Roundup: Graduations to be the Largest Gatherings in Weeks; TN Unemployment Benefits Extended
KCS changes course on graduation plans
In a reversal from previous statements, Knox County Schools will now hold graduation ceremonies in mid-June. Unlike former plans for live-streamed and closed ceremonies, each graduate can now invite up to four guests. This decision came after students at Austin-East High School created a video featuring graduates county-wide asking the district to reconsider its plan.
During a Knox County Board of Education meeting in early May, superintendent Bob Thomas said graduations would be held in late July and would be closed to families and the public. According to the new announcement, ceremonies will take place from June 8 through June 20th, mostly at high school football fields. June 20th is reserved for ceremonies delayed due to rain.
According to a statement, attendees will be expected to practice social distancing, wear face coverings and stay home if they experience any symptoms of illness. Jacobs posted on Twitter after the announcement, “Good work here. These graduates and their families deserve their special moment.”
But with each graduate able to invite four guests, the ceremonies could mark the largest gatherings in Knox County in weeks. County health director Martha Buchanan said this does not mean graduation ceremonies are exempt from the reopening plan.
“They’re not exempt. I believe the plan does take into consideration the general guidelines for reopening, and they’ll be following those I’m sure,” Buchanan said.
The health department will announce later this week whether the county will move into phase two of the plan. Buchanan said today that while coronavirus is still very real in our community, data is looking promising and the county may move into phase two as early as next week.
TN begins processing federal extensions for unemployment benefits
The state’s Department of Labor and Workforce Development is beginning to process unemployment extensions using federal funds. The extension program is under the federal Pandemic Emergency Unemployment Compensation.
Typically, recipients are only eligible for 26 weeks of unemployment compensation. The new 13-week extension covers those who have reached this limit. Funding comes through the CARES Act and covers what the state would have normally contributed; in Tennessee that is up to $275 per week. Claims for extensions can be filed at jobs4TN.com.
This is the third pool of federal money the state has implemented for unemployed workers through the CARES Act. But thousands of Tennesseans have taken to social media to discuss their frustrations with the unemployment application process. Some have started a petition to Governor Bill Lee seeking immediate processing of all claims after waiting for weeks on a response to their claim.
________________________
→ **Task objective**
Continue the news roundup on Knox County graduation plans and Tennessee unemployment benefits from where it stops.

Collected data entries:
________________________
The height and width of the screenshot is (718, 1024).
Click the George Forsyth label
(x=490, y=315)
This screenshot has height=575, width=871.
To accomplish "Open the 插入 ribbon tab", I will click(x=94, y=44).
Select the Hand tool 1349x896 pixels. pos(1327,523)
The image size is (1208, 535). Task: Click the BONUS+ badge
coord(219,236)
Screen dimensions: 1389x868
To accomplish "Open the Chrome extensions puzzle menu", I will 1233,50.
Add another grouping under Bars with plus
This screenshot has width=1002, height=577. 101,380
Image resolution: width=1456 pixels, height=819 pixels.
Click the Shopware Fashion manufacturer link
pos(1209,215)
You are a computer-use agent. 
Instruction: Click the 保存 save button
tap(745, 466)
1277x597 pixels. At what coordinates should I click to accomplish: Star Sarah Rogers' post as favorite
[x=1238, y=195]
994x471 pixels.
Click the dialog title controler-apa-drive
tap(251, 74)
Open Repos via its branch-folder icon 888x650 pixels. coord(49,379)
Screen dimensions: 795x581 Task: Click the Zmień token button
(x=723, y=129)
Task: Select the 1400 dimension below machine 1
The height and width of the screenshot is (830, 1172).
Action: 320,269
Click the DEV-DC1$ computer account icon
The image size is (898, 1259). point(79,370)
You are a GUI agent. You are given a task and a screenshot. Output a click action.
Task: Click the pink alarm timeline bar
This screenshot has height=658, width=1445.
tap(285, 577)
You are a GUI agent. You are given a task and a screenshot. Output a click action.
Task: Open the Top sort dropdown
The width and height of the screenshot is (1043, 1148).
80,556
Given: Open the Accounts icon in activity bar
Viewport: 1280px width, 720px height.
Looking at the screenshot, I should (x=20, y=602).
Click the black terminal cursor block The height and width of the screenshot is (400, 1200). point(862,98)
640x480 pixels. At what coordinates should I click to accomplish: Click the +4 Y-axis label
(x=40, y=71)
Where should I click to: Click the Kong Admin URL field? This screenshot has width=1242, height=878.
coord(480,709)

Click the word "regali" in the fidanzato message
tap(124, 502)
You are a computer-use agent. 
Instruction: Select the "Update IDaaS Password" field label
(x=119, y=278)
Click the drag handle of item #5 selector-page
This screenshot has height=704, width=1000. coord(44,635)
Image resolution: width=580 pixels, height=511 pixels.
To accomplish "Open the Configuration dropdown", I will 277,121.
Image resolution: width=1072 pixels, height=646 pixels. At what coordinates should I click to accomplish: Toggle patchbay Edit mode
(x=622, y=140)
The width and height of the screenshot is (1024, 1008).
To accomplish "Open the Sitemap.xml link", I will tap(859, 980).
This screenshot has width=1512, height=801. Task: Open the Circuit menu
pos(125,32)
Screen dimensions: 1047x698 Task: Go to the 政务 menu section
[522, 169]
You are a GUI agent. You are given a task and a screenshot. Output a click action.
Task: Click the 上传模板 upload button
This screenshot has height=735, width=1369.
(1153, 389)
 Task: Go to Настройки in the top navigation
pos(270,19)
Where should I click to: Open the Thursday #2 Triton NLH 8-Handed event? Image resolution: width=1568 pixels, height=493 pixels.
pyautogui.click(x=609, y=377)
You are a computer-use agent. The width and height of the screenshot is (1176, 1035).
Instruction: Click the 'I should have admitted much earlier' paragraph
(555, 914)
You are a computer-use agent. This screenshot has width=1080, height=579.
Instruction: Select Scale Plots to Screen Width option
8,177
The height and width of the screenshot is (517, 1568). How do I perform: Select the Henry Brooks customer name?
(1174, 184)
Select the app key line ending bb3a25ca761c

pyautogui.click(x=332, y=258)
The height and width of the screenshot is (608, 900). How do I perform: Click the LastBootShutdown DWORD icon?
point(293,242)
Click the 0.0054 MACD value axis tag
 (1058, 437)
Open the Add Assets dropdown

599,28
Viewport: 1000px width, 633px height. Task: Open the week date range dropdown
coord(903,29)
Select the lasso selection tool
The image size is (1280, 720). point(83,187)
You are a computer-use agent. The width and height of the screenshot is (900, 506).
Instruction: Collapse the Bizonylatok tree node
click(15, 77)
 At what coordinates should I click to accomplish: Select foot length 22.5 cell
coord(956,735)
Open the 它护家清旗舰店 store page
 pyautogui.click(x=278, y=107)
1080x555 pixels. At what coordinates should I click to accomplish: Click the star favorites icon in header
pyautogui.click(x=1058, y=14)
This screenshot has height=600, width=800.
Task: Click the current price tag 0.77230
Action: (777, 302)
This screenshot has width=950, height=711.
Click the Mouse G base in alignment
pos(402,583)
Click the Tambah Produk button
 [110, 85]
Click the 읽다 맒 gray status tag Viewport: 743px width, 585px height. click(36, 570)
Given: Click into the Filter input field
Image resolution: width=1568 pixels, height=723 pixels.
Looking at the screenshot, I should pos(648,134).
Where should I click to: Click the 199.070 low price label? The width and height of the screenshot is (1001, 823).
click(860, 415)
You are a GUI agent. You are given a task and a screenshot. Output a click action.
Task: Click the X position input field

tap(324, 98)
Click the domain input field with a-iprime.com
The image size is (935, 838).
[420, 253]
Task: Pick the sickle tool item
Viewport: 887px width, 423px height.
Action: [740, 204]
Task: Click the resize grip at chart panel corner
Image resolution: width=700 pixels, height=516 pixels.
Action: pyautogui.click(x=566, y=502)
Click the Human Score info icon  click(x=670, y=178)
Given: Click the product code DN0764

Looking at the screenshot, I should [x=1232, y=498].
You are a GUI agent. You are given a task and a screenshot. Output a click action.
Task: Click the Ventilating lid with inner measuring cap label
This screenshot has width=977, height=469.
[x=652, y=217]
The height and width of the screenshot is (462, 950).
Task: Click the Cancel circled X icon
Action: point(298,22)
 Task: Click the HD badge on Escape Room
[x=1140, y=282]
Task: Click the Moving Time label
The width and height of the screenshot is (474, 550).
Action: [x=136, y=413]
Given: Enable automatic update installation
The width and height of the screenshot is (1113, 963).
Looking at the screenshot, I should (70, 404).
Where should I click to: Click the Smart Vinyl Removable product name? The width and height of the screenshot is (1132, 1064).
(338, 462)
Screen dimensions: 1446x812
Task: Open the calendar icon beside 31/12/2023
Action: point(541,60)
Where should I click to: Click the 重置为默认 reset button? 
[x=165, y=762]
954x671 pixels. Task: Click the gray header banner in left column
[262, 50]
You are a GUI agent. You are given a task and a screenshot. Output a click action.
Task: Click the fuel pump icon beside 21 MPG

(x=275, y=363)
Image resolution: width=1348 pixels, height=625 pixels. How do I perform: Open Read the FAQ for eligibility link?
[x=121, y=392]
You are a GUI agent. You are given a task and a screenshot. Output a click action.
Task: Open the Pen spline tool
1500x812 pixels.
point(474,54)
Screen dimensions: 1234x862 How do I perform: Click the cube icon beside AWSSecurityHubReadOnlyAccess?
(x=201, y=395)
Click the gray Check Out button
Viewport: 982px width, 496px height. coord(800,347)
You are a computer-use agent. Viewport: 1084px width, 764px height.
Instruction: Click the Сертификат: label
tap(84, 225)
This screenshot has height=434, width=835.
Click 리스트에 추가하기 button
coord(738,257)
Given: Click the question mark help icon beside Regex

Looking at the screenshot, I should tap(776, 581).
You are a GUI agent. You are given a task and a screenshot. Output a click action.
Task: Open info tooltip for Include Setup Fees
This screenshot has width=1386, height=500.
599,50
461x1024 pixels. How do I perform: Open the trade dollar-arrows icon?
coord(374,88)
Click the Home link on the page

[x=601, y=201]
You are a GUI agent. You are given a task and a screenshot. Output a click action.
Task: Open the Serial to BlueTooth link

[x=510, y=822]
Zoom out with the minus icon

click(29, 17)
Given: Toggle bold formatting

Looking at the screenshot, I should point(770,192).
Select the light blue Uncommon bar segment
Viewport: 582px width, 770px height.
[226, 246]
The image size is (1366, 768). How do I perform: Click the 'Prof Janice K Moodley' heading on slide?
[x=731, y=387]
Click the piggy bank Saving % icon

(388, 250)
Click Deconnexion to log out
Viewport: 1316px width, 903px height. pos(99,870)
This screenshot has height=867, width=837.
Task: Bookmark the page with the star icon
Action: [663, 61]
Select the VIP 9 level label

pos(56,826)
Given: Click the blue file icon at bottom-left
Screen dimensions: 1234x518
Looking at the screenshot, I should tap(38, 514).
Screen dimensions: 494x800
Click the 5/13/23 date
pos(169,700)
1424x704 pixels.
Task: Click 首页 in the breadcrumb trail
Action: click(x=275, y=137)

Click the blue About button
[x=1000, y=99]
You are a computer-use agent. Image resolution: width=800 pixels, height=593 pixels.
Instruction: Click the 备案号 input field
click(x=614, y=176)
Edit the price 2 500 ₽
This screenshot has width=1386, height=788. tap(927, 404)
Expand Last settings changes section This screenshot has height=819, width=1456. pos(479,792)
________________________
→ **Solved problem**
The Department of Labor announced last week that if a workplace reopens "provisions do not apply to employees apprehensive about returning to work because of health concerns." This generally means those who do not feel safe returning to work will no longer qualify for state unemployment benefits if their workplace reopens. There are some exceptions, including those who have a doctor's order to self-quarantine or are providing care for someone diagnosed with COVID-19. A spokesperson for the Department of Labor clarified in an email that the CDC’s guidance alone does not qualify as advice to self-quarantine.
When it comes to those in high-risk groups, the state’s answer has been unclear. The state published an FAQ that says older workers and immuno-compromised people may qualify for federal assistance.
More than half a million people have filed new unemployment claims in Tennessee since March 15. But only 60% of these claims have been paid. The state has paid more than $66 million from state funding and nearly $230 from federal funds.
Contact tracing challenges as county reopens
Knox County’s Health Department says widespread resumption of business and social activity will make contact tracing efforts more difficult. Contact tracing has become a key part of Knox County's plan to track and prevent the local spread of COVID-19. Knox County Health Department Director Martha Buchanan says her staff is anticipating the challenge and preparing for it. There are currently 31 health department employees working in epidemiology support, but this staff could grow to 247 if needed.
“It does present a bigger challenge for us when we have more potential contacts to a case,” Buchanan said. She added that the department has been doing contact tracing long before COVID-19 for other situations, including disease outbreaks at restaurants in the past.
“It’s something that we’re prepared to do and something that we do on a regular basis,” Buchanan said.